Österreich schließt Investitionsschutzabkommen
 mit Nigeria ab

 

erstellt am
08. 04. 13
14.00 MEZ

Erster offizieller Besuch eines nigerianischen Außenministers in Österreich
Wien (bmeia) - Im Rahmen des ersten offiziellen Besuches eines nigerianischen Außenministers in Österreich konnte am 08.04. ein zwischen Österreich und Nigeria ausgehandeltes Investitionsschutzabkommen von den beiden Außenministern Michael Spindelegger und Olugbenga Ashiru unterzeichnet werden. „Mein Besuch in Nigeria im vergangenen Juni brachte neues Momentum in unsere bilateralen Beziehungen. Nach der Unterzeichnung des Rückübernahmeabkommens können wir nun mit dem Investitionsschutzabkommen unsere Zusammenarbeit auch in wirtschaftlichem Gebiet auf eine neue gesicherte Basis stellen. Damit setzen wir heute einen wichtigen Schritt, der ein Engagement österreichischer Unternehmen in einem Land mit enormem wirtschaftlichem Potential erleichtern wird“, äußerte sich Spindelegger nach der Unterzeichnung. Das Abkommen wird künftigen österreichischen Investoren in Nigeria einen verbesserten Schutz vor Ort bieten. „Österreichische Unternehmen wollen auf dem nigerianischen Markt stärker präsent sein. Dazu brauchen sie aber Rechtssicherheit und vorhersehbare Rahmenbedingungen. Mit dem Abkommen, das wir heute abschließen, helfen wir der österreichischen Wirtschaft, auch in Subsahara-Afrika stärker Fuß zu fassen“, so der Vizekanzler weiter.

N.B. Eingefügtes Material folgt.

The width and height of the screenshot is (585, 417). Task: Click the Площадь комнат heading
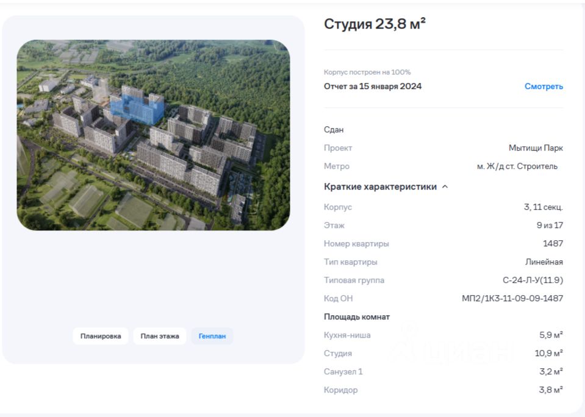pyautogui.click(x=357, y=316)
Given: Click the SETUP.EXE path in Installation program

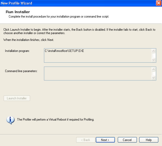Looking at the screenshot, I should tap(64, 51).
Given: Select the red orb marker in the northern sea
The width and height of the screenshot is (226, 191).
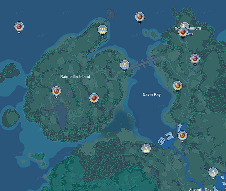Looking at the screenshot, I should click(139, 17).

Nigeria ist für Österreich nach Südafrika der wichtigste Außenhandelspartner in Afrika südlich der Sahara und zählt zu den am schnellsten wachsenden Volkswirtschaften der Welt. Die österreichischen Exporte nach Nigeria, hauptsächlich Maschinen und Stoffe (Vorarlberger Spitzen), konnten 2012 um 8,8 Prozent zulegen. Obwohl der Export von Rohöl die bedeutendste Einnahmequelle Nigerias darstellt, wird das Wachstum des Landes traditionell vom Nicht-Erdölsektor – besonders Dienstleistungen, Bausektor, Banken, Handel und Tourismus – getragen. Neben der Förderung der beiderseitigen Wirtschaftsinteressen standen allem voran rechtliche Fragen, Menschenrechte sowie Fragen des interreligiösen und interethnischen Dialogs im Zentrum des Gesprächs der beiden Minister.